O senador Cristovam Buarque (PDT-DF) voltou a defender, nesta segunda-feira (25), a criação da carreira nacional do magistério, com direitos e deveres comuns a todos os professores do país. O senador afirmou que todo brasileiro tem direito a um ensino de qualidade e que a carreira nacional de professor ajudaria na solução de problemas como o não cumprimento do piso salarial dos professores por parte de alguns estados e municípios.

- É nisto que venho insistindo: na ideia de uma carreira nacional de professor, uma carreira de Estado, em que o professor seja como o funcionário do Banco do Brasil, da Caixa Econômica, do Ministério Público, da Justiça, do Senado, da Câmara, de qualquer dos órgãos do Estado brasileiro – disse.

O senador recordou que a lei que instituiu o piso salarial para professores teve origem em um projeto de sua autoria e demandou muita luta. Ele lamentou que estados ricos como Minas Gerais e Rio Grande do Sul não estejam pagando o piso aos seus professores.

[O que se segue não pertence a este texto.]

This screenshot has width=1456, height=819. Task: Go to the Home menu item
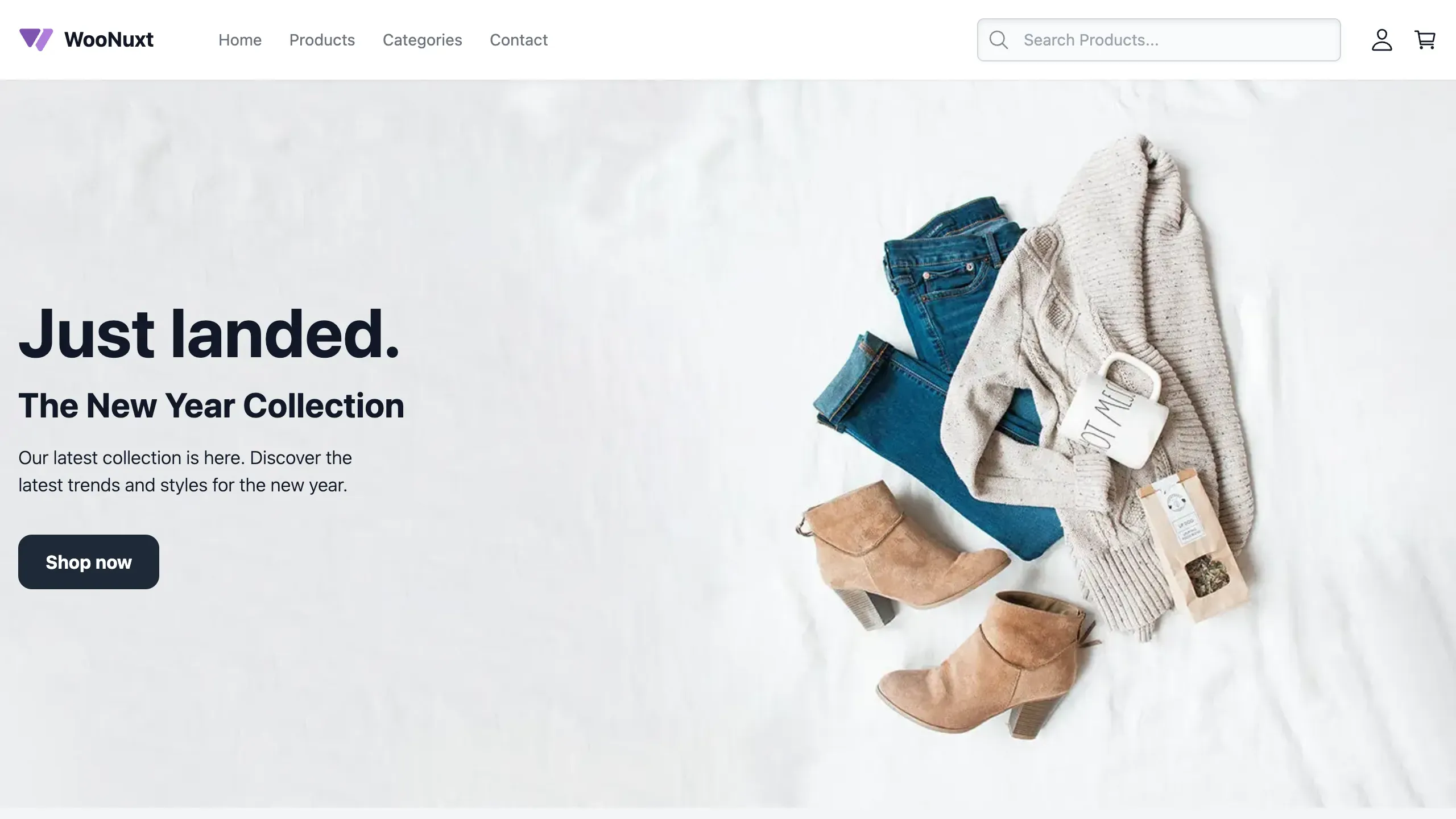[x=240, y=40]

- Por que o professor de uma criança que nasce em um estado ganha o piso e o professor de um menino que nasce em outro Estado não ganha o piso? Não são brasileiros os dois? Por que o Brasil nega a alguns brasileiros a educação e oferece, ainda que ruim, a outros? – indagou.

Cristovam explicou que a "federalização" da educação ajudaria as prefeituras que não possuem recursos suficientes para pagar o piso, já que o ônus seria assumido pela União.

- O federalismo tem que ter um ponto que ninguém possa contestar: escola igual para todos. Existe um federalismo bom e um ruim. O federalismo ruim é o que diz: Cada Estado que se vire. O federalismo bom é o que diz: A escola vai ser igual para todos – afirmou.

Em aparte, os senadores José Agripino (DEM-RN) e Ana Amélia (PP-RS) elogiaram Cristovam pelo pronunciamento e afirmaram que uma boa educação é fundamental para a competitividade do país. Para os senadores, o Brasil será ultrapassado, em termos de competitividade no plano internacional, se não revolucionar a área da educação.

- O que V. Exª quer, na verdade, é uma coisa que é a obrigação de quem faz política no Brasil perseguir, que é fazer do Brasil um país competitivo – disse Agripino.